The 5th European Community Environmental Action Programme (5th EAP) listed various objectives, themes and tasks necessary for achieving EU targets in the field of the environment. This 5th EAP list climate change, acidification and air pollution as some of the priority themes deserving proper consideration with as a main target the reduction of major pollutants or precursors: NOx, VOCs, SOx, CO2 and CFCs. Among the horizontal measures, the 5th EAP identifies the improvement of base-line data, especially emission inventories, using regional and national environment statistics as one major target for the year 2000. The pan-European report of the state of the Environment prepared by the European Environment Agency (Stanners and Bourdeau, 1995) also designates emission inventories as one of the major information needs for sound environmental policy decisions.
Based on the improvement of these emission inventories, it will be possible to set up effective abatement strategies of VOC and NOx emissions in order to achieve lower ozone levels. The emission factors with their functional dependencies derived from this proposal will be also usable for other regions with similar vegetation and using local climatological data. From a more fundamental point of view, this project will allow for the first time to trace what compounds are emitted from a set of typical vegetation species in northern and northeastern Europe and how emission densities depend on external and internal parameters (climatology and phenology). Such results will have, for instance, an implication for the study of acidification in Europe by providing further knowledge on the sources of organic acids which contribute to acid deposition.

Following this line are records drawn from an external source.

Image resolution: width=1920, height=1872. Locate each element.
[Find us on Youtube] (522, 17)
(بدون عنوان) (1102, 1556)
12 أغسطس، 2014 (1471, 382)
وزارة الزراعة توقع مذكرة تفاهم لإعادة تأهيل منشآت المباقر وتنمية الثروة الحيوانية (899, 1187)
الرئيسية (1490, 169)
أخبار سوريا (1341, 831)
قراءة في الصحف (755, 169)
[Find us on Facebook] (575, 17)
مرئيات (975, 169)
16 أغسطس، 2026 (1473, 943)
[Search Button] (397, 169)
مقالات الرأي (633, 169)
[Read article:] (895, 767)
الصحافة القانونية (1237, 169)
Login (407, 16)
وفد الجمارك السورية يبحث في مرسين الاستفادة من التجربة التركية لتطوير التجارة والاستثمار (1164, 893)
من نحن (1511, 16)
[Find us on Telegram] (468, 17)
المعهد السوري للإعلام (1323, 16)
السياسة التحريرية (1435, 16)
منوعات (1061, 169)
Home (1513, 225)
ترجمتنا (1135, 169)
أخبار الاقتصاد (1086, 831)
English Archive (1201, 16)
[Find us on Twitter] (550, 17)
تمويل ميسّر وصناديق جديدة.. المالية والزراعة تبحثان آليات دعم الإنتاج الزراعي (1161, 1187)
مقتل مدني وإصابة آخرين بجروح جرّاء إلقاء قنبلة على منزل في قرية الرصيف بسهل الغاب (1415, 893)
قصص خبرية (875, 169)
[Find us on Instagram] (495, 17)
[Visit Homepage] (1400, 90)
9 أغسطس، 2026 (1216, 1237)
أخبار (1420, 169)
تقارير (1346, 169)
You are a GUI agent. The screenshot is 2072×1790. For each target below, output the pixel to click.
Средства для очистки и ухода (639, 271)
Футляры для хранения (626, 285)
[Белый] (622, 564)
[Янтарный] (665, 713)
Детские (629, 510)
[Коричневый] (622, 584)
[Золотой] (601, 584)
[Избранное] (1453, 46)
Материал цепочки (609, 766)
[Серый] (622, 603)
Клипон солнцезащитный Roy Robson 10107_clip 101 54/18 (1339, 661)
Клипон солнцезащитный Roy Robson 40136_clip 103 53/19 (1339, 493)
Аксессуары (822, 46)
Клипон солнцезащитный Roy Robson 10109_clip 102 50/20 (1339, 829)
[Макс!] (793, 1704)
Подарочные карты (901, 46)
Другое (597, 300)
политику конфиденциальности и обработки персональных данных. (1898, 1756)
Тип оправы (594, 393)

This proposal has both horizontal and vertical dimension. The combination of comprehensive field experiments with laboratory measurements and numerical modelling will allow to validate present canopy models, improve them and thus provide to the scientific community a better tool for other emission assessments. Our combination of a hierarchy of scales will allow to get new insight on the aggregation of emissions from the stomatal level to regional concentrations via the use of GIS-based emission modelling, and to test photochemical schemes used in current models.
At the global scale, results from this project could be used for photochemical modelling of trace species (emission inventories and modelling, ozone formation modelling, partitioning of carbon fluxes). Additionally, since we will also measure CO2 fluxes, it will be possible to relate BVOC emissions to the functioning of plants and thus to be able to derive scenarios for future emission and photosynthsis activities under changed climate conditions.